Many of us have experienced a broken trust, probably first and most commonly by being lied to by someone who you assumed would always tell you the truth. Perhaps your experiences are in not having a faithful spouse or partner or a distant parent or a coworker who took advantage of you. It’s easy to say that once trust is broken in any relationship to want to walk away forever and be done with it. After all, that’s what we’re being told is the appropriate response in storytelling in movies or TV shows: one and done! Who needs a chance for redemption or to receive the grace from you to go, “well, maybe this person was just having an off day or moment?” or even “this person is making strides to change and I should give them another chance even though they made a mistake, right?”
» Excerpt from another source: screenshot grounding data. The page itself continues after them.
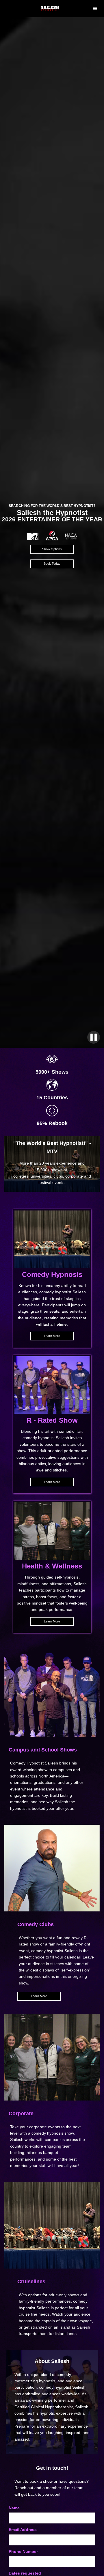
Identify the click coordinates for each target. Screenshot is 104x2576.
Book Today (52, 563)
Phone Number (23, 2551)
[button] (95, 8)
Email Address (23, 2529)
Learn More (52, 1336)
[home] (61, 9)
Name (14, 2508)
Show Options (52, 549)
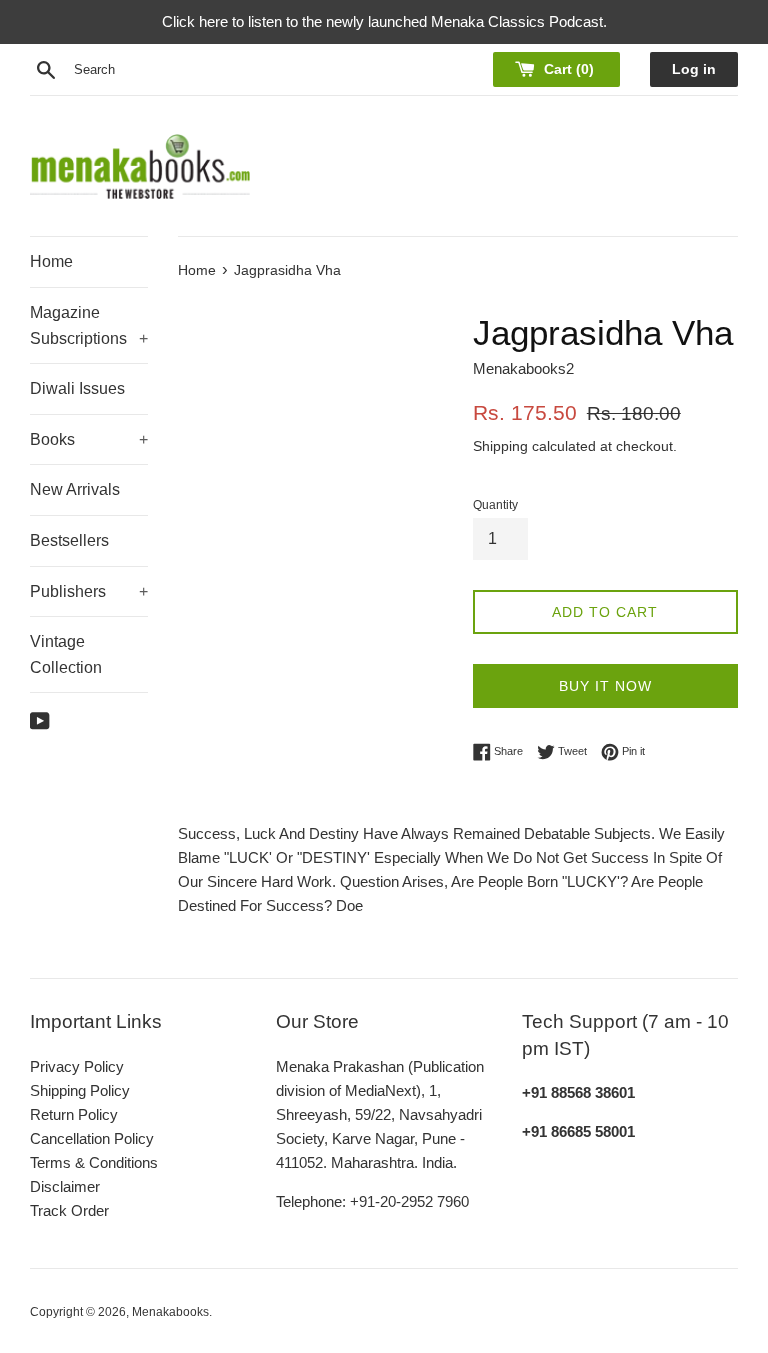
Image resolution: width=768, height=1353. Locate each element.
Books (89, 439)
What do you think happens every time you acted in a way that ended up hurting someone you care about? The lies and deceits and broken promises sting. A lot. They feel the same kind of pain too. Even if they are rare to your character, it doesn’t lessen the pain. We don’t want to be left in the cold because of one or two missteps in judgment and action.

We never want that “one and done” treatment back. We know we’re messed up. We are aware we’re going to make someone upset or break a promise but we’ll want a chance to make it better and try again. And it’s even more likely that we’re going to break a pledge many more times in the future. And we’ll want arms wide open waiting to take us back again as we figure out our way.

It’s why I’m trying to be open to the idea of second, third, and 33rd chances. I need to practice forgiveness and grace when trust is lost, even when it’s really hard to do. I need to have faith that the other person’s character is better than a couple blunders. Because I’m no better than anyone else. One day I will mess up again and I don’t want trust in me to be lost so quickly. I will need forgiveness and a chance at redemption too. Trust me.

Empty Fullness

In the pursuit of many endeavors and goals, it is easy to be caught up in the act of chasing what excites you. Adrenaline rushes in, and you tell yourself you can take on a new book right now and knock out a blog post this week and start a new friendship and kick off that initiative at work you’ve been dying to find significant chunks of time for.  But then you look at that list and realize that 1) many of your goals are not related to each other, 2) you are just one person and unable to do it all – at least do it all well, and 3) you’ve lost some of the energy and joy in the pursuit.

In the midst of trying to parallel path multiple goals, stress levels rise and I find myself retreating to comfortable and known pockets of solace. When inspiration lacks, I default to distractions that take me somewhere else. Instead of reading a novel I haven’t yet read, I revisit something I am already familiar with. “Have you seen that new show on Netflix?” Nope, decided to rewatch 30 Rock instead. (But let’s be honest, that is a good decision no matter how life is going.) New music?

All this has left me feeling quite busy and with full to-do lists, but simultaneously disconnected from my world and empty. More isn’t always better.

What’s so hard about where I feel I’m at right now is that I have very honest and heartfelt aspirations for everything I’m involved with now or in what I’d like to also take on, but I lack sufficient space to let any of them grow into what they can be. There isn’t enough room between them all in the garden. I need that negative space not just between my people time, but also in between everything else. Leaving breathing space is important, even critical for me. Any one thing in my life, from a book to writing to even making a new friend, requires the room on all sides of it to let it expand and let me internally explore and absorb it more fully.

Do fewer things better. Chase less, but what I do chase, I must chase with all my heart. Be more selective but savor those choices.